The London Research Institute hosts a number of conferences throughout the year and has extensive seminar schedules as part of its education programme.
Highlighted Paper: Contrasting behavior of the p18INK4c and p16INK4a tumor suppressors in both replicative and oncogene-induced senescence
Submitted by hawkes07 on Tue, 13/12/2011 - 11:29
The Molecular Oncology Lab headed by Gordon Peters published the following article in Cancer Research last month.
Gagrica S, Brookes S, Anderton E, Rowe J, Peters G. Contrasting behavior of the p18INK4c and p16INK4a tumor suppressors in both replicative and oncogene-induced senescence. Cancer Res. (Abstract)
The p16INK4a gene is frequently deleted or inactivated in human cancer. The likely reason is that p16INK4a is responsible for stopping the proliferation of cells that have acquired a cancer causing mutation, in a process known as “cellular senescence”. Senescence sets limits on the number of times a cell can divide but can also be caused by DNA damage or other forms of stress. For cancer to progress, the tumour cells have to escape from senescence.

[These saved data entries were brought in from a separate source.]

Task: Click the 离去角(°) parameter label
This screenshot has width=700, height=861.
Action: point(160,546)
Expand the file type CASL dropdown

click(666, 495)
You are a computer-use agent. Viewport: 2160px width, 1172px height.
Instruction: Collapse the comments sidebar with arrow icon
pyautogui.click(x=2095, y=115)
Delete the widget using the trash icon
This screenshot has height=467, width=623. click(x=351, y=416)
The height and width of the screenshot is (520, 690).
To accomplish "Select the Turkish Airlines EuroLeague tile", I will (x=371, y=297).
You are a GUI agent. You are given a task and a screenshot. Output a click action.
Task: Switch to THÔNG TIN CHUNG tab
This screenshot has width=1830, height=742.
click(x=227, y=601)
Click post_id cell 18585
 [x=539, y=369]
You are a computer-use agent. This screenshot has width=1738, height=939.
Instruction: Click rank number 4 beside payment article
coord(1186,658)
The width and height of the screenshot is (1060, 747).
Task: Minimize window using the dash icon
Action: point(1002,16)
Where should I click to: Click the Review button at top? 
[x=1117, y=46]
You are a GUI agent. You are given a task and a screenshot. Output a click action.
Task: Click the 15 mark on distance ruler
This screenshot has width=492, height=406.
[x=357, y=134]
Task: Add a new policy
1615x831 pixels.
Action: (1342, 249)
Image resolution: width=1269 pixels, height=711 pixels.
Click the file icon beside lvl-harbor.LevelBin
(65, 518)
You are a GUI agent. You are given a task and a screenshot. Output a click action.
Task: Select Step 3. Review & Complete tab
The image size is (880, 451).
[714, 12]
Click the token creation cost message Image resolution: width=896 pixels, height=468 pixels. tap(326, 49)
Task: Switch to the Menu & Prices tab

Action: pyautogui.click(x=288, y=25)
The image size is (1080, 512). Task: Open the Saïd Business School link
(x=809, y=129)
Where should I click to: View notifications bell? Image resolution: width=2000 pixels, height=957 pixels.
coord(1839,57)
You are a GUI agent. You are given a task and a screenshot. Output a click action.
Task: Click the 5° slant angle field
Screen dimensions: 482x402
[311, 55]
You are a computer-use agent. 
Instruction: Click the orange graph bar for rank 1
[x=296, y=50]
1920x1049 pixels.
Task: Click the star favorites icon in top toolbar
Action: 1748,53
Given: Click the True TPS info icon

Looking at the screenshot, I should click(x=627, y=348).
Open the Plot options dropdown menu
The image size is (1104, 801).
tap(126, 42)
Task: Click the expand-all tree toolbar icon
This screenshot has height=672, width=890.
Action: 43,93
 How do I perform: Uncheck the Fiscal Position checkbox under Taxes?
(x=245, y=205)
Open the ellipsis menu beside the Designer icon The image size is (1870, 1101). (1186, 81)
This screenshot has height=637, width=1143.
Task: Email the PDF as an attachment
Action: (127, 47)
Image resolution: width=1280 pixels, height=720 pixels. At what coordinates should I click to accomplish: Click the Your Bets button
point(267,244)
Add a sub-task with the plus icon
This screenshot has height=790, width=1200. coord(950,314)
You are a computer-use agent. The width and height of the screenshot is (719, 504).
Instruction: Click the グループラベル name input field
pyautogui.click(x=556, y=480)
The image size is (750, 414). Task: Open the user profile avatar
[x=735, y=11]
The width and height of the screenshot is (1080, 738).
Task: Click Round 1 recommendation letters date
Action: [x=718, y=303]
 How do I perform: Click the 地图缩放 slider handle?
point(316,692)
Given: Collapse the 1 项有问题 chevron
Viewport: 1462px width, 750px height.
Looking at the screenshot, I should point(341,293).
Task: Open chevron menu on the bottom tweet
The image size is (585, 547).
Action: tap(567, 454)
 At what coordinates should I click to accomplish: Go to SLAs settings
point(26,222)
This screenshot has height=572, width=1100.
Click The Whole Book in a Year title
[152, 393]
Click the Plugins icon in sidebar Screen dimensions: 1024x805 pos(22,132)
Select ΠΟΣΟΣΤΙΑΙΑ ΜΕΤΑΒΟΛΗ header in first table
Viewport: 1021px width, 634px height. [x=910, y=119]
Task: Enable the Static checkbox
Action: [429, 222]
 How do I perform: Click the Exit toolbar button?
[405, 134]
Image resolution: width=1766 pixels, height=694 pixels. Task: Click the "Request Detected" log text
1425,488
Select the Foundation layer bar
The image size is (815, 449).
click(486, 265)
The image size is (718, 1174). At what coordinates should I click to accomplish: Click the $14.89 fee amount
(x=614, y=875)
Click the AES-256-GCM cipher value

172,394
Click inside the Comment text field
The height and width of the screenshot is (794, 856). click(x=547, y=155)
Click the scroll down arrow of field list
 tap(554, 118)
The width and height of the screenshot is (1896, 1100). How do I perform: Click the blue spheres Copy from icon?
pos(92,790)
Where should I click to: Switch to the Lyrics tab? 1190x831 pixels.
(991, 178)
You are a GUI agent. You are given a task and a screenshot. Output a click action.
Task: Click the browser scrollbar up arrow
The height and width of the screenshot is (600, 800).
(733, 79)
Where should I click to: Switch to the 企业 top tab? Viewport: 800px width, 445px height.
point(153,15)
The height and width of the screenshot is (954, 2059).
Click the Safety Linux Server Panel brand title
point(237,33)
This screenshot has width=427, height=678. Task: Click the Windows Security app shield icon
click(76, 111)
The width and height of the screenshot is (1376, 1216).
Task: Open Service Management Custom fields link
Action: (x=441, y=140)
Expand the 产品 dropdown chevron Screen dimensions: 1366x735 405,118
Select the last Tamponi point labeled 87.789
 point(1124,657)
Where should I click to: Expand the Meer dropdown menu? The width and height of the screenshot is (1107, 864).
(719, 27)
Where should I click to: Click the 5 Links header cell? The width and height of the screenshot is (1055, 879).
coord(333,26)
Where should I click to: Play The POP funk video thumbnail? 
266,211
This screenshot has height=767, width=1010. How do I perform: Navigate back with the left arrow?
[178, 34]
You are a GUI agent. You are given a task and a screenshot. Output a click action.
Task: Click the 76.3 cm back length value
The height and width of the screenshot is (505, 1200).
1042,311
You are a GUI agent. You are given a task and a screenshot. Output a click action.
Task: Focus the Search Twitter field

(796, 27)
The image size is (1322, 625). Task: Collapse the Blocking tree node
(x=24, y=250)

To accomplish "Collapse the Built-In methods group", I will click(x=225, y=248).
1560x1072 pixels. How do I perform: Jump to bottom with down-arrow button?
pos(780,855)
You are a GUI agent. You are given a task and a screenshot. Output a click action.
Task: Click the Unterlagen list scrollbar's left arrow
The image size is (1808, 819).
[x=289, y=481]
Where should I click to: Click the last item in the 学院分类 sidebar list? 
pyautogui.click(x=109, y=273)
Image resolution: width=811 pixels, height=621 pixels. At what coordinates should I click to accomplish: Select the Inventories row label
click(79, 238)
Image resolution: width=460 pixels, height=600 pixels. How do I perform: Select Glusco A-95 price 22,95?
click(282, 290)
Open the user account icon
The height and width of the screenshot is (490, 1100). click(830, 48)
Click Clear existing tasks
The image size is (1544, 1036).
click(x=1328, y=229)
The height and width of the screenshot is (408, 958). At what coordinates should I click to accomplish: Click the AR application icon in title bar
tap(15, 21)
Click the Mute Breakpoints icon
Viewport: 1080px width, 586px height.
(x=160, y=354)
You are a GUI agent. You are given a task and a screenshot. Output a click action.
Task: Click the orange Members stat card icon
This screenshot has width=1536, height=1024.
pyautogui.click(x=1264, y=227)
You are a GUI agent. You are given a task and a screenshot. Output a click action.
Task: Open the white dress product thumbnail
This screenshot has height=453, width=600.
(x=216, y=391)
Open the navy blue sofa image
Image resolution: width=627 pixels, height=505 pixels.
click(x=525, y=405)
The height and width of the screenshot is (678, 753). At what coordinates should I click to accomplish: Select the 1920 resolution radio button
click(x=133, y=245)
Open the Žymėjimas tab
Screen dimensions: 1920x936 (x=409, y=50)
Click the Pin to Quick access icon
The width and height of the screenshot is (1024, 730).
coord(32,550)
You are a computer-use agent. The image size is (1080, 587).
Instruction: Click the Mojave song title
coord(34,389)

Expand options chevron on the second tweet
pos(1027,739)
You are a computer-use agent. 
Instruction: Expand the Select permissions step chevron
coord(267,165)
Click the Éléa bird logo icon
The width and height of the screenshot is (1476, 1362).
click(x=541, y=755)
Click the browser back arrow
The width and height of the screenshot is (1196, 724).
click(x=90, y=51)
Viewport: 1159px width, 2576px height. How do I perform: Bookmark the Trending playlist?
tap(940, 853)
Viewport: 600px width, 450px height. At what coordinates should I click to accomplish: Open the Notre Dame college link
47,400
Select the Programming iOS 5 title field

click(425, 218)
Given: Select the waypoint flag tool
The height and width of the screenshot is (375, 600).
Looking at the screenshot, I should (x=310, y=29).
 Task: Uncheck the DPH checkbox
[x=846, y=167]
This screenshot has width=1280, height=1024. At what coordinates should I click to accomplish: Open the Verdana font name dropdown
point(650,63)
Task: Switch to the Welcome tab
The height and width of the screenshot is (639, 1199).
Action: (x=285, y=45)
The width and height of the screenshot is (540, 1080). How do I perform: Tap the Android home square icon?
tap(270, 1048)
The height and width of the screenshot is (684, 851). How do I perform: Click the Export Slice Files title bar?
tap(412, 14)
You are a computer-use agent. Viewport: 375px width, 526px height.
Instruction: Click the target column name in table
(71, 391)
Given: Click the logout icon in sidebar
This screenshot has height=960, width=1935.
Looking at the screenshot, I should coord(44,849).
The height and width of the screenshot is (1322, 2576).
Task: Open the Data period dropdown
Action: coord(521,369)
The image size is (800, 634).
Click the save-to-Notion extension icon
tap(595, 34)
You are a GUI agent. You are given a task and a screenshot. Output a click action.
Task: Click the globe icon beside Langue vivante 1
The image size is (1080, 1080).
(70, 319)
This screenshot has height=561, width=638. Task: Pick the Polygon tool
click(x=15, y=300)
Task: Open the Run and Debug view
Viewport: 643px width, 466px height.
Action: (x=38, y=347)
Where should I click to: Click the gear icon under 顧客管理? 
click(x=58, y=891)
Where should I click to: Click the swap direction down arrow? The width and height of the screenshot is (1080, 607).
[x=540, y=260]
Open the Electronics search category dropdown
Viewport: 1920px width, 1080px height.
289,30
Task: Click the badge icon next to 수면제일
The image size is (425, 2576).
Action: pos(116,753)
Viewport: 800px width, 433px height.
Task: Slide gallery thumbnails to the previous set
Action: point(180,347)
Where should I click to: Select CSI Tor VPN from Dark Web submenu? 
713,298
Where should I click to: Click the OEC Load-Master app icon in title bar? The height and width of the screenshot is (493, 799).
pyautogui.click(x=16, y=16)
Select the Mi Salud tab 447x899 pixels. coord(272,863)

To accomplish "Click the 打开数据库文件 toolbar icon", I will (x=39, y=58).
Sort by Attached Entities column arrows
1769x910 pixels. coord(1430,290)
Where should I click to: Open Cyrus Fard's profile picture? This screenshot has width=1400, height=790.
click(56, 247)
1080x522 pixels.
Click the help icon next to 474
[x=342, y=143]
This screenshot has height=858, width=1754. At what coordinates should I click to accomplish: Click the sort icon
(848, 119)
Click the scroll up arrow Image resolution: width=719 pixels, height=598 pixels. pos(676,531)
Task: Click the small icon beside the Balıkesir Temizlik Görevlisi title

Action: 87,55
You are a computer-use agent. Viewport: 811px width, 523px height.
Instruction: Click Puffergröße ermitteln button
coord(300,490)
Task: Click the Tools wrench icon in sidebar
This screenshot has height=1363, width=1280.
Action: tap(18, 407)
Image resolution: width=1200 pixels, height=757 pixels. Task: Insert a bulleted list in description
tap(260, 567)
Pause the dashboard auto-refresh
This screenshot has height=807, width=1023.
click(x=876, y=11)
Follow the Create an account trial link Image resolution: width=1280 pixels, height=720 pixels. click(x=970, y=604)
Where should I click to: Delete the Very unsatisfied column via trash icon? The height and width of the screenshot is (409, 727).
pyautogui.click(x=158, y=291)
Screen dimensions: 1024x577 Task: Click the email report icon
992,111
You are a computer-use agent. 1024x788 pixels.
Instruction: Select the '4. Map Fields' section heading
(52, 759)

Recently, it was reported that the gene encoding p18INK4c, a close relative of p16INK4a, is also deleted in human brain tumours and, in some cases, this happens in cells that have already lost p16INK4a. It was proposed that p18INK4c acts as a backup for p16INK4a but our findings suggest a different explanation. In cells undergoing senescence, for whatever reason, there is a dramatic decline in the levels of p18INK4c which effectively mirrors the characteristic accumulation of p16INK4a (see Figure). The loss of p18INK4c at senescence can be partly explained by reduced levels of E2F1, a protein that controls the expression of the p18INK4c gene. However, we found no evidence that p18INK4c is activated by the loss of p16INK4a as previously suggested; rather, the absence of p16INK4a delays senescence and therefore the point at which p18INK4c is turned off. The contrasting behaviour of the two INK4 proteins implies that p18INK4c is not simply substituting for p16INK4a and is regulated in a completely different way. We speculate that while the tumour suppressive properties of p16INK4a relate to senescence, those of p18INK4c could reflect its role in differentiation.